I turned 39 yesterday. It was not terribly traumatic. I got my very own key lime pie, my very own Great Harvest Bread Company baguette, and a new Barefoot Contessa cookbook. (Remember last week when I said the end of daylight savings time was making me hungry? Someone around here was listening.) I got to go out to dinner and the movies with friends, and I received hundreds of e-mails via Facebook . A good day all around.
An old high school friend asked, in his e-mail via Facebook, if this was indeed the “big one.” I thought about what my response should be. Should I build myself up by putting him down? (No way, I’m WAY younger than you). Should I joke about the impending doom of turning forty? (Not yet. I have a year’s stay of execution). Should I bury my head in the sand and pretend it will never happen? (The big one? What’s that? I intend to be 39 forever.) And then I decided to borrow some words of wisdom from my younger brother. Why don’t I just copy and paste the email HE sent me for my birthday. “Happy Birthday, old bag.
You have a BIG one next year…but don’t forget that you’re now in your 40th year of life!”
Overlooking the “old bag” comment (David, all I have to say to that is: 59-28), I do like his inadvertent positive message. Today is the first day of my 40th year on this planet. Today should be the first day of one big celebration. Next year’s “big one” could be a depressing passage into middle age, or it could be the culmination of a great year of reflection and achievement and joy. This is what I choose.

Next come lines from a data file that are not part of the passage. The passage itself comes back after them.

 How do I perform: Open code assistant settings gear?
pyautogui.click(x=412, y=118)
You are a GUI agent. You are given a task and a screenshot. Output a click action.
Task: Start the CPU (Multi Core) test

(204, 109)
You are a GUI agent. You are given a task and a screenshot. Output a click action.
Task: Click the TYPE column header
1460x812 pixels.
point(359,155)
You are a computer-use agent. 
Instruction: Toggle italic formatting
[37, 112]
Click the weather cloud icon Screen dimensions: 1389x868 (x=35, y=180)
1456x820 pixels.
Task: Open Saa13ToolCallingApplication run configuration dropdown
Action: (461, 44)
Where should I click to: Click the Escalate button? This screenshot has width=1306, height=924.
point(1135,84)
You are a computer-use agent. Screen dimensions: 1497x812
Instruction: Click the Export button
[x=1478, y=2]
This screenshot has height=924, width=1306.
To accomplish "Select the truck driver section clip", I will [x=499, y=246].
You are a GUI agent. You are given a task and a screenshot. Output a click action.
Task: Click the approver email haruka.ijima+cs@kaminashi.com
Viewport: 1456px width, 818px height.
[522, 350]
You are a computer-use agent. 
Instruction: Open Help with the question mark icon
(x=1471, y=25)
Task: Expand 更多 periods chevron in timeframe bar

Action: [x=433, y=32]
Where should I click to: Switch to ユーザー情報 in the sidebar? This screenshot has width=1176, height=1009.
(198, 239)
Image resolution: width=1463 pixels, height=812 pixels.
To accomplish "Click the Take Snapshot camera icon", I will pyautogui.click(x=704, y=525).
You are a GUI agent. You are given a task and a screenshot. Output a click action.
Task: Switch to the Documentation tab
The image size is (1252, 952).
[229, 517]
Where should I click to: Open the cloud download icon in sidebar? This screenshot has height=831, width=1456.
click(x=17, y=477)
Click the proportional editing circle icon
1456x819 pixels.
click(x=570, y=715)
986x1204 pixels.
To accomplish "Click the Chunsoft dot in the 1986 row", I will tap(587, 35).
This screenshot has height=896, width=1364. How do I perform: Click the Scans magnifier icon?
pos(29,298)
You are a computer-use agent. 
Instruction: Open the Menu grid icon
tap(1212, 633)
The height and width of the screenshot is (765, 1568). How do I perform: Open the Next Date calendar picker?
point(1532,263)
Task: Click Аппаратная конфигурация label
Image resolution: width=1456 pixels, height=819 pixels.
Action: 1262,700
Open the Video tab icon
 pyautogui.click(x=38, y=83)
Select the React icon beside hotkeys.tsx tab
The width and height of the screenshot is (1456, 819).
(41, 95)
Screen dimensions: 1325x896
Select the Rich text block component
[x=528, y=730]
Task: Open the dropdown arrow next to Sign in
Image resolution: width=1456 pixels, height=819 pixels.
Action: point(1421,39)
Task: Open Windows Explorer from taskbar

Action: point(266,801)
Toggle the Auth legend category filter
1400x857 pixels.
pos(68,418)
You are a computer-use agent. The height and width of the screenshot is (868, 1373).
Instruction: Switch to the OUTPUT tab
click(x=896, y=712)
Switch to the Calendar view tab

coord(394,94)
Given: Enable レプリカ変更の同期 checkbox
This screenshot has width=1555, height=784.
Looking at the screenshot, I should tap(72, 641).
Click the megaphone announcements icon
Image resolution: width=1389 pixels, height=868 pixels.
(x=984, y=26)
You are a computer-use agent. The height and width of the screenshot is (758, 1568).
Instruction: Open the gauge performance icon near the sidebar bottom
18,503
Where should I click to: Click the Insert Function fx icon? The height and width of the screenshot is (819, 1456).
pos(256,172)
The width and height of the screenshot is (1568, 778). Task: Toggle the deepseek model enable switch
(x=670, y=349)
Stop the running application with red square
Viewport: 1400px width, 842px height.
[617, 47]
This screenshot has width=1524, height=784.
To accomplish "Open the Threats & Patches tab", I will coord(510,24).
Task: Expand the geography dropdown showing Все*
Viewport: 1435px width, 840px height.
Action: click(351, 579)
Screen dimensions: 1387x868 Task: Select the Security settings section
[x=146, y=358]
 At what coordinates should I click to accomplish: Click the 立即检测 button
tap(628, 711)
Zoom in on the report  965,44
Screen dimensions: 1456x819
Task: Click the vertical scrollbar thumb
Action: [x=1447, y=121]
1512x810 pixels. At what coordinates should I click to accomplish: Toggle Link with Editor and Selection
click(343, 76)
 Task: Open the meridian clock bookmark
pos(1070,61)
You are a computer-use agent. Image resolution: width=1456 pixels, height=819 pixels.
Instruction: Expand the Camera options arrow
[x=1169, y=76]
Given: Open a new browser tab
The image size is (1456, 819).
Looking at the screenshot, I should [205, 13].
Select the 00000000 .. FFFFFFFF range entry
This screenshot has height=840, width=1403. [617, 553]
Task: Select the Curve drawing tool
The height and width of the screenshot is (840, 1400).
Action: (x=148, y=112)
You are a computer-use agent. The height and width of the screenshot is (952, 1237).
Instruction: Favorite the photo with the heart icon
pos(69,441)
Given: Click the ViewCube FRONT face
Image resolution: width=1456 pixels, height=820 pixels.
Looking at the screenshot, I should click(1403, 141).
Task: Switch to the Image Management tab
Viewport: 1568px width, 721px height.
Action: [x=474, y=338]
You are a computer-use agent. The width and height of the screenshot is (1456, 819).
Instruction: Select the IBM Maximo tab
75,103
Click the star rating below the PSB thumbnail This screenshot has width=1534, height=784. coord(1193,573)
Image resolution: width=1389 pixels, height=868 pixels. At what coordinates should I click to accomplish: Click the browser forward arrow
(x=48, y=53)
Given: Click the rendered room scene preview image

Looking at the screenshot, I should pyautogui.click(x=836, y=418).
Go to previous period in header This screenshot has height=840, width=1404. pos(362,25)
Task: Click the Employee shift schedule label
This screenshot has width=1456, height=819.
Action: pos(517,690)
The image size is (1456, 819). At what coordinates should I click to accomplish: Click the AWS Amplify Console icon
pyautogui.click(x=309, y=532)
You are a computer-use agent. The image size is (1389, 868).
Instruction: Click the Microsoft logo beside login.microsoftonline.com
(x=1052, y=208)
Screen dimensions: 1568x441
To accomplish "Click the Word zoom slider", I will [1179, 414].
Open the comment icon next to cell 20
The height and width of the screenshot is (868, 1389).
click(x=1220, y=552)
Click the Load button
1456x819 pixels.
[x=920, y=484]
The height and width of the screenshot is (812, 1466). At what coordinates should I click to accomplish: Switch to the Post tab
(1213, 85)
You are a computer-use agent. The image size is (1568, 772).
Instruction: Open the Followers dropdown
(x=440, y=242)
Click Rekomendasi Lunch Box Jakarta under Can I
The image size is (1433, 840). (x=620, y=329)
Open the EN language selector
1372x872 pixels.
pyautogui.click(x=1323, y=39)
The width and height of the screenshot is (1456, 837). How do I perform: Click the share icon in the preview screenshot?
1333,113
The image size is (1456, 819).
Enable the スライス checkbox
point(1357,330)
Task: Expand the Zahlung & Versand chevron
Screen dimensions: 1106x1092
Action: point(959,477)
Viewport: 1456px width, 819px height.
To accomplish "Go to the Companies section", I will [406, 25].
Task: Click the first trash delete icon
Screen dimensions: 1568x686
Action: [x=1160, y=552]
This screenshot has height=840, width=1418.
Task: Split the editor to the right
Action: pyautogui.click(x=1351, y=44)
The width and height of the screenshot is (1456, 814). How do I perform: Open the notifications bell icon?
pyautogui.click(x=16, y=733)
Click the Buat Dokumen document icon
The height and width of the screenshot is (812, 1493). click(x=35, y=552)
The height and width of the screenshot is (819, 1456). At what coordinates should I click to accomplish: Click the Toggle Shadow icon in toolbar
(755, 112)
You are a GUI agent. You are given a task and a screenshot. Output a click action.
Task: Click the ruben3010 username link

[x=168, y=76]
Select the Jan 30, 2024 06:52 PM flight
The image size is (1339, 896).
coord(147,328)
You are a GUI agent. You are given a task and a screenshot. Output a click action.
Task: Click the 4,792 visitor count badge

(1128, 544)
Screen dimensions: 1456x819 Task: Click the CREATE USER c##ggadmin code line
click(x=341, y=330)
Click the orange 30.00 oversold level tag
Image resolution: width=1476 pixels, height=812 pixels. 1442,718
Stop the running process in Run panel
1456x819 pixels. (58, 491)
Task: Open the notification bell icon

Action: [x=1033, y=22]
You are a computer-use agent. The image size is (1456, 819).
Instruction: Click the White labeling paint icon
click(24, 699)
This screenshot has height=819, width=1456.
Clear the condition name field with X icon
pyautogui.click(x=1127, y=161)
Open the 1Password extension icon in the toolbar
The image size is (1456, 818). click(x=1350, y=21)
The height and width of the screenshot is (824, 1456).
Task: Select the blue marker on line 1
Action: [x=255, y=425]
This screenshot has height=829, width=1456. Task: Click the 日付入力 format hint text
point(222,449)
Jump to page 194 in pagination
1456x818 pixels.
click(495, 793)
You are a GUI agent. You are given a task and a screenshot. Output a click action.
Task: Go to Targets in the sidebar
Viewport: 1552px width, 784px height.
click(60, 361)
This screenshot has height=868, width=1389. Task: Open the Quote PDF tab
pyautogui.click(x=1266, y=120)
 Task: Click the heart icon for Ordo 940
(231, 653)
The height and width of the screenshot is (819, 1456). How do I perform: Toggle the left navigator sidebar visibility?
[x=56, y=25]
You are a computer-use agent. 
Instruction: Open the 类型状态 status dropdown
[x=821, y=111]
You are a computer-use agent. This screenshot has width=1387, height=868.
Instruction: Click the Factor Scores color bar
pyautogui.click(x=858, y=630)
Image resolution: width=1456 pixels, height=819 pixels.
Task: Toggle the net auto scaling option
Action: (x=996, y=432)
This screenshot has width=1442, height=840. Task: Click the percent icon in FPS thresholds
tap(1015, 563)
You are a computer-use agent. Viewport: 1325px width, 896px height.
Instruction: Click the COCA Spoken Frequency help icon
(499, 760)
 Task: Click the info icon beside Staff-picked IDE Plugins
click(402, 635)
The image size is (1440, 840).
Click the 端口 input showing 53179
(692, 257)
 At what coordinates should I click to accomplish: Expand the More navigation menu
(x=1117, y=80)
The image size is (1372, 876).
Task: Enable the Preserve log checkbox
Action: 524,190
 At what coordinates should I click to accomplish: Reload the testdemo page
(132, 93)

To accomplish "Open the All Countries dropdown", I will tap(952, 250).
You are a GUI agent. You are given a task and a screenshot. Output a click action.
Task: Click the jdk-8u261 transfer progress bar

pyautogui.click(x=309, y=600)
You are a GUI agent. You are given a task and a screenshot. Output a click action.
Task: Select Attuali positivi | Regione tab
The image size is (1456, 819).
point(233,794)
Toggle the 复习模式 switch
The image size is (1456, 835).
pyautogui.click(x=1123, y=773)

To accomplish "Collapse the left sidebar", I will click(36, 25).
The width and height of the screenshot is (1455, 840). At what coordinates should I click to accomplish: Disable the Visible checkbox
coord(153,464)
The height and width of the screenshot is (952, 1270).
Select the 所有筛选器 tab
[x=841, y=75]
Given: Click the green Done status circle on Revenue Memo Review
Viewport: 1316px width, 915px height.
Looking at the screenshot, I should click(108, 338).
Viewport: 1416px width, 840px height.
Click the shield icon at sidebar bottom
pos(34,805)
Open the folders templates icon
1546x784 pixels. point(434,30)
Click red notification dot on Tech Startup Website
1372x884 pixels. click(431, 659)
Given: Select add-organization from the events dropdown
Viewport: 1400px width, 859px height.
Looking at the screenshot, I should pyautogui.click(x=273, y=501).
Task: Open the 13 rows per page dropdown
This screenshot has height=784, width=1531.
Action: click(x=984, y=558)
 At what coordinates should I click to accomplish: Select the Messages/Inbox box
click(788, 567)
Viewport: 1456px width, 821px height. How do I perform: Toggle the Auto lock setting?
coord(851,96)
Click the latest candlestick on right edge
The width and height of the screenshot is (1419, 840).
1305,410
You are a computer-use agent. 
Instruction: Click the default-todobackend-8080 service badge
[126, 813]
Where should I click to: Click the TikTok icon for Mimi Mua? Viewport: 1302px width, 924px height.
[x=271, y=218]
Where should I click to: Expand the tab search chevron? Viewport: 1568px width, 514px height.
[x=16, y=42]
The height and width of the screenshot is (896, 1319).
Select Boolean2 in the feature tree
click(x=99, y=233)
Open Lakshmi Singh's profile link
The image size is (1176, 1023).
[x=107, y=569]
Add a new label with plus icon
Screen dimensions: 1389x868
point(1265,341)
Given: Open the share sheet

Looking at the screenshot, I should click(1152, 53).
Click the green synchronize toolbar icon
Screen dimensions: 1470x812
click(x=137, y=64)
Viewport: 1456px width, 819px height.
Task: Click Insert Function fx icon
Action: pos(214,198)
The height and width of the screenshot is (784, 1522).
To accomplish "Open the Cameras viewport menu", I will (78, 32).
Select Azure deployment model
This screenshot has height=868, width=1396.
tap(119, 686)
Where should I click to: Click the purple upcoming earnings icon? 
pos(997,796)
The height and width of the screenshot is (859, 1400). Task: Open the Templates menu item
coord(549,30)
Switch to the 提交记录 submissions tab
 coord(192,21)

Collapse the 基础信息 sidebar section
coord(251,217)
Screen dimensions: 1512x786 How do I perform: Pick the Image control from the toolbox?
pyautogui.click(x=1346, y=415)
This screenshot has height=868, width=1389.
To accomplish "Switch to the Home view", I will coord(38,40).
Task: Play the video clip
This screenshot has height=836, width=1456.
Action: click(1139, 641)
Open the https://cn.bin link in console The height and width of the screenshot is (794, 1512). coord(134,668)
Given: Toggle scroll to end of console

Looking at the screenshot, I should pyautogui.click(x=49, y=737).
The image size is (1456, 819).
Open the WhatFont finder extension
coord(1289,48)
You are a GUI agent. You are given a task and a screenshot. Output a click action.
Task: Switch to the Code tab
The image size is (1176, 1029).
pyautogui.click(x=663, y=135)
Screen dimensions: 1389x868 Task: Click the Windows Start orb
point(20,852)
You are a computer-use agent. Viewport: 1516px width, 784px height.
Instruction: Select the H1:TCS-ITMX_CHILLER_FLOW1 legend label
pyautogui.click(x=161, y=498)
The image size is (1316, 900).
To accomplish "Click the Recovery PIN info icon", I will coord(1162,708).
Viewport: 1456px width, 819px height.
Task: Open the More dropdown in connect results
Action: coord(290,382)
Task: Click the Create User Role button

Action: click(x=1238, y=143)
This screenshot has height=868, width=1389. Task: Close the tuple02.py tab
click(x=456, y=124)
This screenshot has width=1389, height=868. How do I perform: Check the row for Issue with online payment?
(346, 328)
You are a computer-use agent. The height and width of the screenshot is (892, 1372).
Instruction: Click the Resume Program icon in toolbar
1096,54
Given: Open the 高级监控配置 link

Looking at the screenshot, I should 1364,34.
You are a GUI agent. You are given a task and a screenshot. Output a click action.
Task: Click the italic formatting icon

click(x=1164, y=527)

Okay – so why all the fall foliage pictures? Decidedly NOT as a metaphor for entering the autumn of my years. That really would be depressing. No, they are there because they make me happy. The foliage has been gorgeous in Philadelphia this fall. Is it the angle of the sun this time of year that makes the sky bluer, the greens greener and the trees phenomenally gorgeous? My kids and neighbors think I’ve truly gone round the bend as I frequently park my car in the middle of the street to jump out with my camera.
I even love it when the leaves fall. They paper the streets with beauty and uncover the bones of the trees. It’s like having new sculptures installed in my neighborhood every day. And the trees unveil themselves in such perfect succession – some have been bare for weeks, others still hang on to every leaf, waiting to make a grand entrance right before Thanksgiving.
So, I will celebrate the transition from fall to winter and I will celebrate the transition from 39 to 40. I think I’ll start right now by making some dinner from my new cookbook. Yum.